Homework 12

CHE 116: Numerical Methods and Statistics

4/19/2018


Homework Requirements:

  1. Write all equations in $\LaTeX$
  2. Simplify all expressions
  3. Put comments in your Python code
  4. Explain or show your work
  5. Follow the academic honesty guidelines in the syllabus

1. Conceptual Questions (20 Points)

Answer in Markdown 2 Points each

  1. What assumption do we make on the noise terms when doing linear regression? How can we check it?

  2. Your friend tells you that it's important to minimize both the SSR and TSS. What's wrong with minimizing the TSS?

  3. How do you justify the presence of a slope?

  4. What is the best numeric value or statistic for justifying the existence of a correlation?

  5. What should you plot to justify an ordinary 4-dimensional least squares regression?

  6. Why do we use different number of deducted degrees of freedom when doing hypothesis testing vs performing the regression?

  7. Write a model equation for 3-dimensional ordinary least squares regression with an intercept. For example, a one dimensional model equation without an intercept would be $y = \beta_0 x + \epsilon$

  8. Write a model equation for when $y \propto \ln{x}$. Assume no intercept

  9. Write a model equation for a person's life expectancy ($l$) assuming it depends on gender ($s$) and if the person eats vegetables ($v$).

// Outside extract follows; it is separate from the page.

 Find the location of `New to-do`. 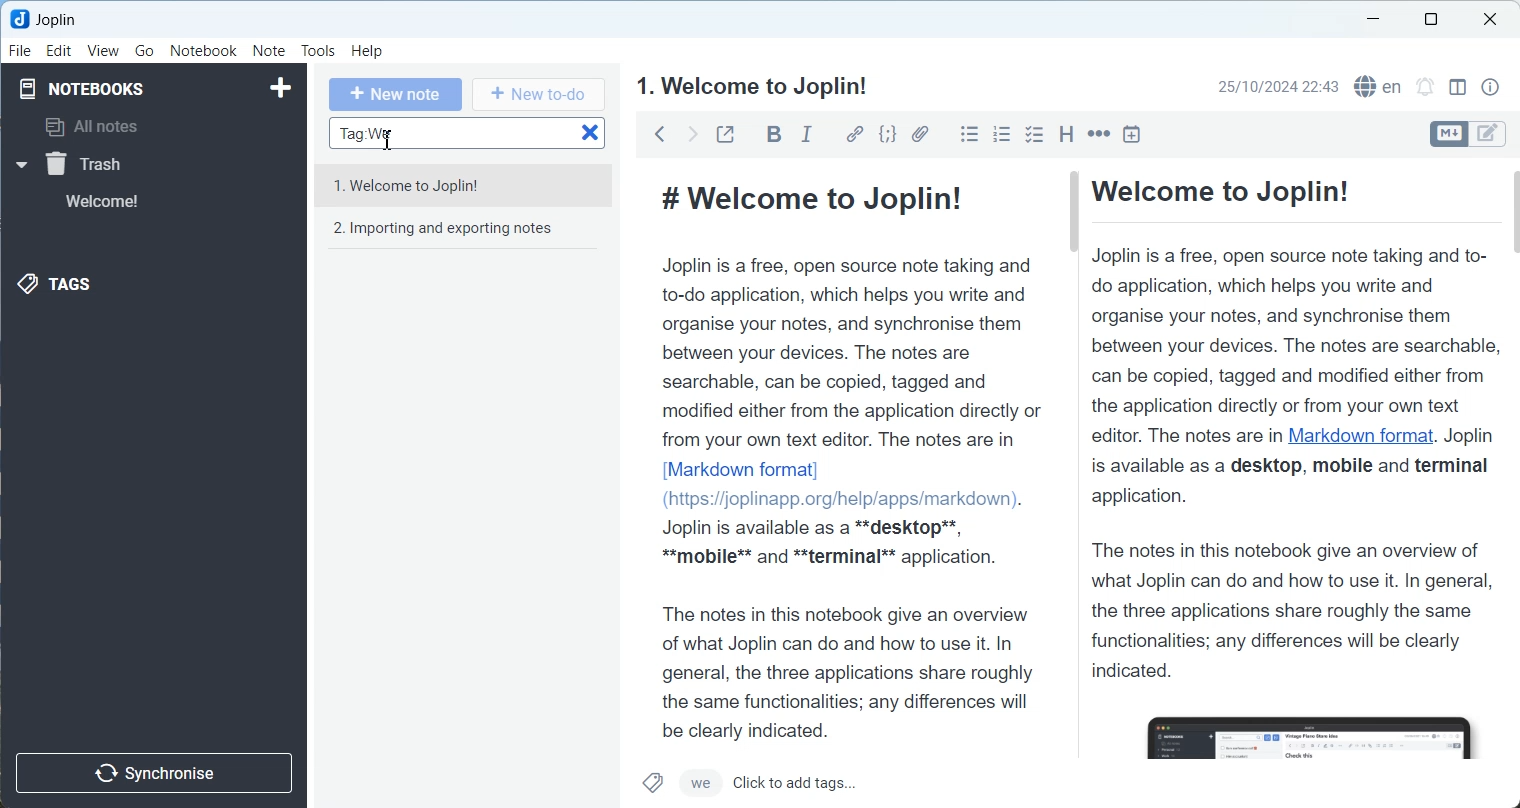

New to-do is located at coordinates (539, 95).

Assume for this problem that gender and eating vegetables are both binary (0 or 1).

  10. Write a model equation for homework performanced ($h$) based on music genre listended to while working. The following genres are conisdered: Kwaito, Electroswing, and Djent Metal. You can only listen to one genre at a time. Use the letters $k$, $e$, and $d$.

2. Short Answer Questions (16 Points)

Answer in Python or Markdown as appropiate 4 Points each

  1. If $\sigma_{xy} = -2.1$, $\sigma_{x}^2 = 3.5$, $\sigma_{y}^2 = 1.7$, what is the best fit slope? How does it change if the intercept is $-2.1$?

  2. If your model equation is $y = \beta_0 + \beta_1 x + \beta_2 z + \epsilon$, what is the deducted degrees of freedom?

  3. If $N = 12$, $D = 2$, and $S^2_{\beta_0} = 2.5$, what is the width of a 90% confidence interval for $\beta_0$?

  4. If your best fit intercept is $\hat{\alpha} = 3$ with a standard error of $0.7$, what is the $p$-value for the existence of the that intercept? Take $N = 15$ and assume it's 1D OLS.

3. Linearized Regression (24 Points)

Regress the following data to the model equation $y = \beta_0 \ln x + \beta_1 x + \beta_2 +\epsilon$ using a linearization so that you use ND OLS. Report the following:

  1. [4 points] Justification for regression. Use words and statistics.
  2. [12 points] Fit coefficients with 95% confidence intervals.
  3. [4 points] Plot fit
  4. [4 points] Show if residuals are normal
x = [0.2, 0.29, 0.39, 0.48, 0.57, 0.66, 0.76, 0.85, 0.94, 1.04, 1.13, 1.22, 1.31, 1.41, 1.5]
y = [2.92, 2.58, 3.18, 4.27, 4.5, 3.93, 4.32, 4.57, 4.55, 4.7, 5.02, 4.21, 3.04, 4.98, 6.45]

4. Non-Linear Regression (12 Points)

Repeat problem 3 with non-linear least squares instead. Only do the computation of the coefficients with confidence intervals. Be sure to write out your partials making up your $F$-matrix in markdown.